start Supplied entries
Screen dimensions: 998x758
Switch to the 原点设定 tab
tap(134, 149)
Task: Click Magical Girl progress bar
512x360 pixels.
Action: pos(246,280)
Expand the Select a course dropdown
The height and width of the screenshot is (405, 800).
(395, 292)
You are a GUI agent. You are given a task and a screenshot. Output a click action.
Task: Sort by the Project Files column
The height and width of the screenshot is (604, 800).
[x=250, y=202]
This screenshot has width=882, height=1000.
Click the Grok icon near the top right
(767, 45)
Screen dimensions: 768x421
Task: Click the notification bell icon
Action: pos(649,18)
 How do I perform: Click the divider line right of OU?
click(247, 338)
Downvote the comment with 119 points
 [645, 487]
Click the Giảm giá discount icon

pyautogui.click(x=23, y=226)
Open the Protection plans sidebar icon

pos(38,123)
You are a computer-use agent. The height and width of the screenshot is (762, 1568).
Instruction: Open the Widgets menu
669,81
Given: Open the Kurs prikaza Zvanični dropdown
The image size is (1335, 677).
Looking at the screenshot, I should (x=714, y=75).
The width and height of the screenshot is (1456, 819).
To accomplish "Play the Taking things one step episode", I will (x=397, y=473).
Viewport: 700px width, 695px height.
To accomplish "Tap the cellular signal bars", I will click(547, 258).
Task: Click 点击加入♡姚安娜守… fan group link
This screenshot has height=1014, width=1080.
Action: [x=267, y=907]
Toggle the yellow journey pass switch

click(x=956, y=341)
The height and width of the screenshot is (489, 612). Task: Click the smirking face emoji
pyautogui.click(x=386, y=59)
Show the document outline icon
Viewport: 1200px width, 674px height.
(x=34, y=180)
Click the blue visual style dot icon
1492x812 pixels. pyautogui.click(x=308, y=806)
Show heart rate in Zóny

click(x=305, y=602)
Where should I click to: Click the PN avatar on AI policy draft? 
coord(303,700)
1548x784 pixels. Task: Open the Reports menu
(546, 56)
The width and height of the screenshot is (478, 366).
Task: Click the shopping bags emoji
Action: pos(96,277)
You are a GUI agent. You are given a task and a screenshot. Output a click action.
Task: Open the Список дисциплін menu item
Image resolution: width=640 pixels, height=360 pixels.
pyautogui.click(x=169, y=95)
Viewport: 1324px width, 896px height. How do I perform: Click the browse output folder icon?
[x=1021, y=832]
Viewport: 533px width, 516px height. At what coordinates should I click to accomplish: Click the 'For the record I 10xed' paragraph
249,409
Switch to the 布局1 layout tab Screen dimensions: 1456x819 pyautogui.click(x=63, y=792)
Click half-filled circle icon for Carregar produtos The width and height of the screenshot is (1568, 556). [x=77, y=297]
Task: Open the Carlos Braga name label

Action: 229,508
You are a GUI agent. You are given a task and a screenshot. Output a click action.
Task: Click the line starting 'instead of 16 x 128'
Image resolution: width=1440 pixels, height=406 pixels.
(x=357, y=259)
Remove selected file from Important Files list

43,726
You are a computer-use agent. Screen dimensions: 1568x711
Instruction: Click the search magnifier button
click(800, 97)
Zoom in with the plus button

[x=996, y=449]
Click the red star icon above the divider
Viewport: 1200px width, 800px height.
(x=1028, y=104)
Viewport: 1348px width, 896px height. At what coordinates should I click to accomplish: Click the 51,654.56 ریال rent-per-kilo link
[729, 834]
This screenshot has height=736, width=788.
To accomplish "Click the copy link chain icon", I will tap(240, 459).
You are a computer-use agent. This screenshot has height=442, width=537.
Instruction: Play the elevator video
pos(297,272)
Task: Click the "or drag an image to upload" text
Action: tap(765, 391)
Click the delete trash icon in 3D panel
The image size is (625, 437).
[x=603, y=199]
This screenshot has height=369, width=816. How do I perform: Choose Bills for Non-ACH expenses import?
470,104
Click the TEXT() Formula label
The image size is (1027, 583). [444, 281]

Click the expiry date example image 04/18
end Supplied entries
Problem to solve: Rewrite the items starting with the line with "Expand the Select a course dropdown" and going on through the line with "Action: pos(96,277)", changing "dropdown" to "drop-down" and leaving everything else the same.

Exercise response:
Expand the Select a course drop-down
The height and width of the screenshot is (405, 800).
(395, 292)
You are a GUI agent. You are given a task and a screenshot. Output a click action.
Task: Sort by the Project Files column
The height and width of the screenshot is (604, 800).
[x=250, y=202]
This screenshot has width=882, height=1000.
Click the Grok icon near the top right
(767, 45)
Screen dimensions: 768x421
Task: Click the notification bell icon
Action: pos(649,18)
 How do I perform: Click the divider line right of OU?
click(247, 338)
Downvote the comment with 119 points
 [645, 487]
Click the Giảm giá discount icon

pyautogui.click(x=23, y=226)
Open the Protection plans sidebar icon

pos(38,123)
You are a computer-use agent. The height and width of the screenshot is (762, 1568).
Instruction: Open the Widgets menu
669,81
Given: Open the Kurs prikaza Zvanični drop-down
The image size is (1335, 677).
Looking at the screenshot, I should (x=714, y=75).
The width and height of the screenshot is (1456, 819).
To accomplish "Play the Taking things one step episode", I will (x=397, y=473).
Viewport: 700px width, 695px height.
To accomplish "Tap the cellular signal bars", I will click(547, 258).
Task: Click 点击加入♡姚安娜守… fan group link
This screenshot has height=1014, width=1080.
Action: [x=267, y=907]
Toggle the yellow journey pass switch

click(x=956, y=341)
The height and width of the screenshot is (489, 612). Task: Click the smirking face emoji
pyautogui.click(x=386, y=59)
Show the document outline icon
Viewport: 1200px width, 674px height.
(x=34, y=180)
Click the blue visual style dot icon
1492x812 pixels. pyautogui.click(x=308, y=806)
Show heart rate in Zóny

click(x=305, y=602)
Where should I click to: Click the PN avatar on AI policy draft? 
coord(303,700)
1548x784 pixels. Task: Open the Reports menu
(546, 56)
The width and height of the screenshot is (478, 366).
Task: Click the shopping bags emoji
Action: pos(96,277)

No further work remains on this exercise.